Case in point: Siemens EDA introduced a debugging tool based on the RISC-V working group standard, which is now in its second revision. “A lot of designs are not just RISC-V,” said Peter Shields, Tessent product manager at Siemens EDA. “Understanding program behavior in complex systems is a big challenge. It’s often very impractical to halt the core to debug the software. And that’s especially true in the context of real-time systems, where the nature of the systems does not wait when the core is halted. So what’s required is a non-intrusive way of observing program behavior at full speed. That enables you to see exactly how the software executes within the system and how it’s responding to a real-time event. Processor trace provides you with that ability to capture the sequence of executed instructions absolutely without halting the core.”

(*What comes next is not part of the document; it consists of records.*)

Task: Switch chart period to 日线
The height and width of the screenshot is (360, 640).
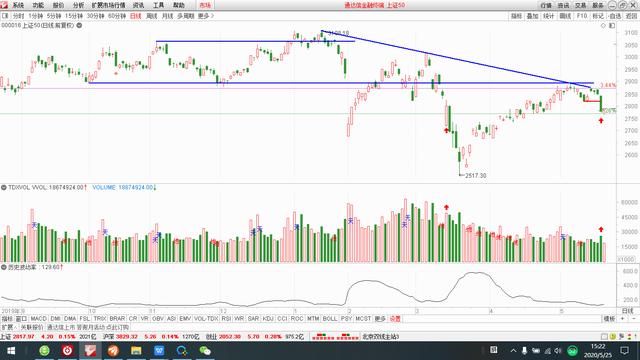Action: (136, 16)
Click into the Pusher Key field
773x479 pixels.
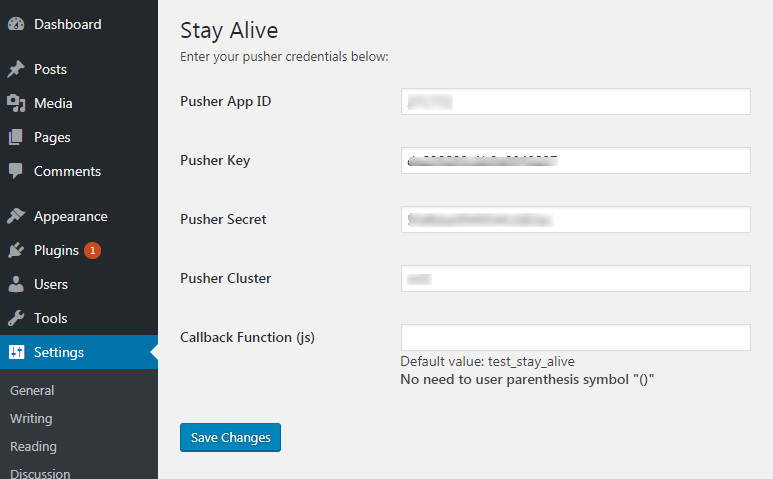tap(575, 160)
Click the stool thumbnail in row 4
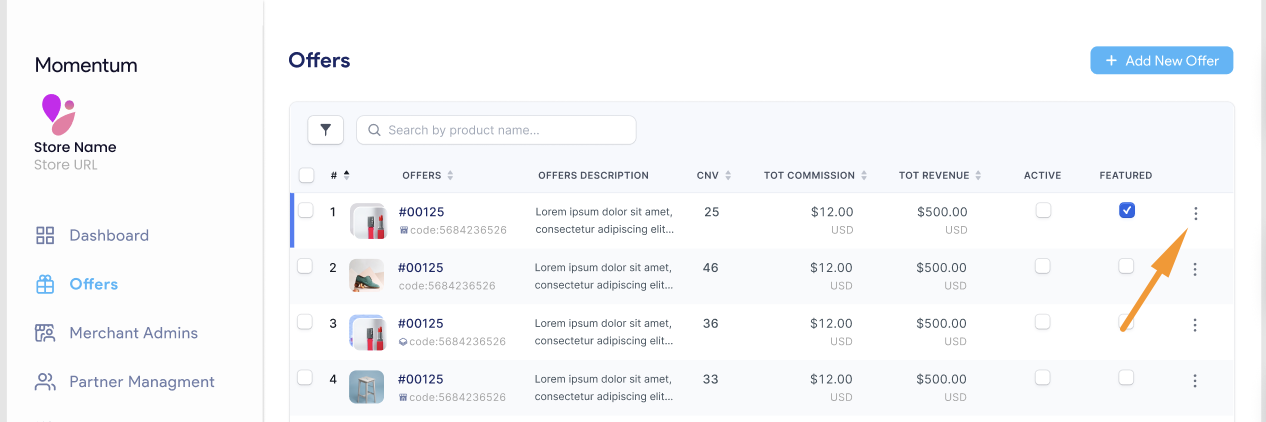The width and height of the screenshot is (1266, 422). click(366, 387)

Other challenges have less to do with RISC-V than they do with the realities of working with smaller nodes. “As we move to smaller nodes, there are all these scaling issues and challenges,” said Davidmann. “It’s the physical mechanics of building this stuff and putting it together on the devices. We just started collaborating with some other companies on the SoC level, and if we get to the system level, it’s a long, slow process.”

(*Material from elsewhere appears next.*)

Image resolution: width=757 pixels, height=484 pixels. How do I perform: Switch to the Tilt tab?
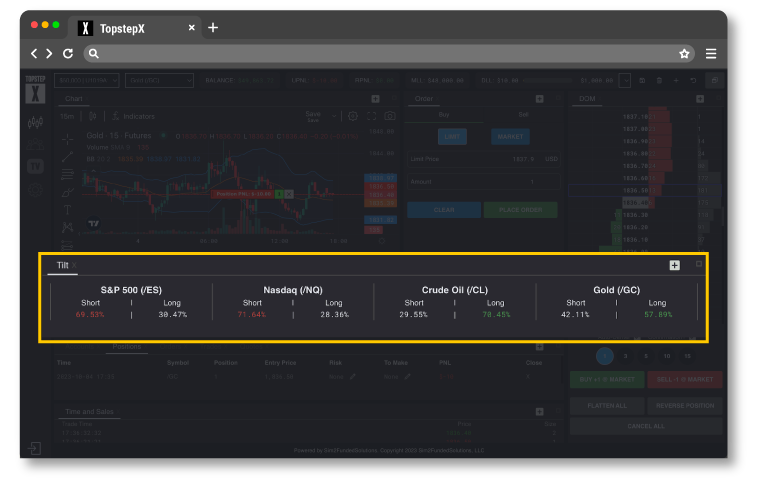coord(63,266)
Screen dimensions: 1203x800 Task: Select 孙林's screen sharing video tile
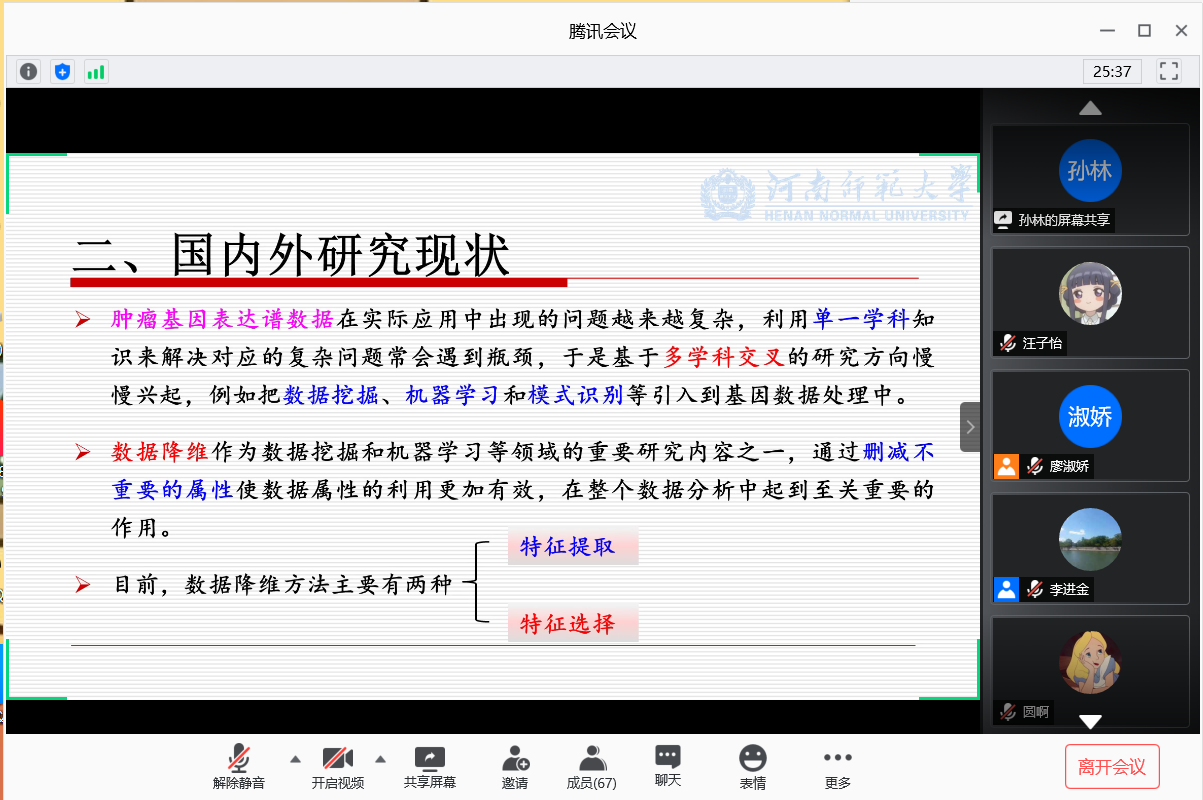coord(1090,178)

Pushing into the data center and automotive applications will create even greater pressure to boost reliability of RISC-V designs. Researchers at the Universities of Bologna and Modena in Italy, and ETH Zurich, developed an open-source RISC-V-based SoC that is capable of running Linux using ultra low power. Researchers from the Barcelona Supercomputing Center in Spain also recently introduced a vector processing acceleration engine that integrates a RISC-V vector extension.
How well such projects fare against existing processors remains to be seen, but the move speaks to the growth and ambitions of RISC-V ecosystem.
Conclusion
Though RISC-V is unlikely to replace existing chip architectures soon, the growth of RISC-V cores in heterogenous SoCs and packages demonstrates that this open-source instruction set architecture is becoming increasingly mainstream. Among RISC-V’s advantages are the ability to customize and re-customize, and the fact that there are no royalties to pay once a design is completed. Moreover, it could provide an advantage for security thanks to the sheer number of companies and engineers collaborating on open-source code.
At the same time, RISC-V integration is not simple, and more applications are needed to manage core quality and verification. This rapidly-evolving ecosystem is sure to exhibit new advantages and challenges as it matures.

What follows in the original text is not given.